AIM

To evaluate the evidence on potential biological pathways underlying the possible association between periodontal disease (PD) and adverse pregnancy outcomes (APOs).

MATERIAL & METHODS: Human, experimental and in vitro studies were evaluated.

RESULTS

Periodontal pathogens/byproducts may reach the placenta and spread to the foetal circulation and amniotic fluid. Their presence in the foeto-placental compartment can stimulate a foetal immune/inflammatory response characterized by the production of IgM antibodies against the pathogens and the secretion of elevated levels of inflammatory mediators, which in turn may cause miscarriage or premature birth. Moreover, infection/inflammation may cause placental structural changes leading to pre-eclampsia and impaired nutrient transport causing low birthweight. Foetal exposure may also result in tissue damage, increasing the risk for perinatal mortality/morbidity.
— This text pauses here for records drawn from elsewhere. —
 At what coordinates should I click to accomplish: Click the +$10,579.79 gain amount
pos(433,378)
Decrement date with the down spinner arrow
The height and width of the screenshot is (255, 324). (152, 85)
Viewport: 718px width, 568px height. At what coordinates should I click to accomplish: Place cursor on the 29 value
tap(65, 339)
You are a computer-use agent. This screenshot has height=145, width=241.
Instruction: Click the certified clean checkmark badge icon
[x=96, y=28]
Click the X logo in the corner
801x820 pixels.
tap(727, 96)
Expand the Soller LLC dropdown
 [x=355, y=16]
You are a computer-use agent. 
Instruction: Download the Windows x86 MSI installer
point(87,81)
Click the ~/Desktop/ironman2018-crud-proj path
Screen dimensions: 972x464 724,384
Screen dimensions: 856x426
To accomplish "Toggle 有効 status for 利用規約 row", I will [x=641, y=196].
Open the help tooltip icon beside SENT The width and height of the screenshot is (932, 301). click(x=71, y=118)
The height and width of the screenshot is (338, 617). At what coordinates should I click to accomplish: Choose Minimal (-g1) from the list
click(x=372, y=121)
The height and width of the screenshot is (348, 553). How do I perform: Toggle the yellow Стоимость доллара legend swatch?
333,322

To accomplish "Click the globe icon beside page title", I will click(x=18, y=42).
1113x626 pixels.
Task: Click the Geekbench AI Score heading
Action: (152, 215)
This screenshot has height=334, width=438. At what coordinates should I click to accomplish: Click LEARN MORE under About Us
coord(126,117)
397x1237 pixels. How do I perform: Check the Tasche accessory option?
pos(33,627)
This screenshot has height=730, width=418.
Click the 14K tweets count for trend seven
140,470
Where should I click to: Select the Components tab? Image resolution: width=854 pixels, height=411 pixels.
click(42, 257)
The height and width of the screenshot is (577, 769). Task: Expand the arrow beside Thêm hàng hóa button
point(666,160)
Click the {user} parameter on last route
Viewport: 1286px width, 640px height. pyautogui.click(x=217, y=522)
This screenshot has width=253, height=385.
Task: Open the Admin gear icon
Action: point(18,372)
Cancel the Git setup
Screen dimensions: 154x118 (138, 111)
Finally, the elicited systemic inflammatory response may exacerbate local inflammatory responses at the foeto-placental unit and further increase the risk for APOs.

CONCLUSIONS

Further investigation is still necessary to fully translate the findings of basic research into clinical studies and practice. Understanding the systemic virulence potential of the individual's oral microbiome and immune response may be a distinctly different issue from categorizing the nature of the challenge using clinical signs of PD. Therefore, a more personalized targeted therapy could be a more predictive answer to the current "one-size-fits-all" interventions.